Work item: Gather each line of the records where "button" appears.

Stored data entries:
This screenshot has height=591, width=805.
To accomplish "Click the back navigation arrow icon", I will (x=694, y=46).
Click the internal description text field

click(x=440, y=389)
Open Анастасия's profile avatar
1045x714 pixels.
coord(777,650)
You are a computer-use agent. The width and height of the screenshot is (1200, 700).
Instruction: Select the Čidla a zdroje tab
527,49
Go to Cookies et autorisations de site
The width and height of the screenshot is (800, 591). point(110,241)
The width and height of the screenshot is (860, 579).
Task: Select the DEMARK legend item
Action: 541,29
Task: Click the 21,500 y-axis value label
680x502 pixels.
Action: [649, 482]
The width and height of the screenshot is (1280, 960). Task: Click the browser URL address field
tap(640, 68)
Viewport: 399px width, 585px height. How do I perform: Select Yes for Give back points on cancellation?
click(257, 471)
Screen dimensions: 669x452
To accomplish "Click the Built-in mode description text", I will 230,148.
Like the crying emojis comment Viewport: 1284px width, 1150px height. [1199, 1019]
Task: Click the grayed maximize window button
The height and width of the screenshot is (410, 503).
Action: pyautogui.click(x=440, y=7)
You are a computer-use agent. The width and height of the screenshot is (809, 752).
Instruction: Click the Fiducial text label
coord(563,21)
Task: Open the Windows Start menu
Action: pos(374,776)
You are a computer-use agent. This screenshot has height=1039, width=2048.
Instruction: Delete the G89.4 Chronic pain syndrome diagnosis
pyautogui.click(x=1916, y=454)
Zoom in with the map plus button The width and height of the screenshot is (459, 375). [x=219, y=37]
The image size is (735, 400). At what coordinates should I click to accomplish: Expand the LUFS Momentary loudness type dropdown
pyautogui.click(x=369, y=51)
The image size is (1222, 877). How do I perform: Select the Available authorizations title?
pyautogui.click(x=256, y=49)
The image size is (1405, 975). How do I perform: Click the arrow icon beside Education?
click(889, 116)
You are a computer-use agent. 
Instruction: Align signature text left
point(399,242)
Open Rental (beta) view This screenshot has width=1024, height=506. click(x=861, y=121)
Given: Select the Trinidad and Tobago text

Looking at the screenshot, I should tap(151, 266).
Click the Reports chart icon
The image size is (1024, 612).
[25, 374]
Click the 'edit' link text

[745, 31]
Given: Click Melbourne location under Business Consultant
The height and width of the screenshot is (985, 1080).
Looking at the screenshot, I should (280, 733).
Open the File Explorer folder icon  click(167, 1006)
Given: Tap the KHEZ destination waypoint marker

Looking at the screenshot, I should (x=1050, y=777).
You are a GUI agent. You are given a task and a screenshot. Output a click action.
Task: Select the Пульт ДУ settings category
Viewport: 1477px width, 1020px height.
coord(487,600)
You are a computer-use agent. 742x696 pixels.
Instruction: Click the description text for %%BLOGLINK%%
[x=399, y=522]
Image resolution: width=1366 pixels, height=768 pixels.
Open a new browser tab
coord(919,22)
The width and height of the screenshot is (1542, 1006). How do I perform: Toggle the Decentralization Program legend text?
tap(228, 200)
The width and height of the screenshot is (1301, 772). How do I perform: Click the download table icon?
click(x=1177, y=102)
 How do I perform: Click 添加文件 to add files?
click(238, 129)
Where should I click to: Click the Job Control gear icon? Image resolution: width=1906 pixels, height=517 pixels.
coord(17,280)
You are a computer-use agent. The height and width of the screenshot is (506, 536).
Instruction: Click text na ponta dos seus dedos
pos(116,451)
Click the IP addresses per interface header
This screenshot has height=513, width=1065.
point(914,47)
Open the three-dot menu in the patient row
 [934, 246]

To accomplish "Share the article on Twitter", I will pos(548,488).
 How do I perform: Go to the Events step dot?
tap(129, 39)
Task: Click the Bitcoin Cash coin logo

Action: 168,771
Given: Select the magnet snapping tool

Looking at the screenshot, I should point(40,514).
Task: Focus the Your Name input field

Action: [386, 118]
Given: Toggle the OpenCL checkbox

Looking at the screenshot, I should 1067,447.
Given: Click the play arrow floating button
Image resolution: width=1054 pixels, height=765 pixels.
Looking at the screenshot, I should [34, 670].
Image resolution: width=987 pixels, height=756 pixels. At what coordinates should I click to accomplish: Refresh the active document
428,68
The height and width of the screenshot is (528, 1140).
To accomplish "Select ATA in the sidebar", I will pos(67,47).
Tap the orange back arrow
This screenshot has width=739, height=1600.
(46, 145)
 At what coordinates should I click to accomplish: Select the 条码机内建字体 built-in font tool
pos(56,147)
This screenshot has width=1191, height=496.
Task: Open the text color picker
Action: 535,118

Task solution:
Task: Click the grayed maximize window button
Zoom in with the map plus button The width and height of the screenshot is (459, 375). [x=219, y=37]
Given: Click the play arrow floating button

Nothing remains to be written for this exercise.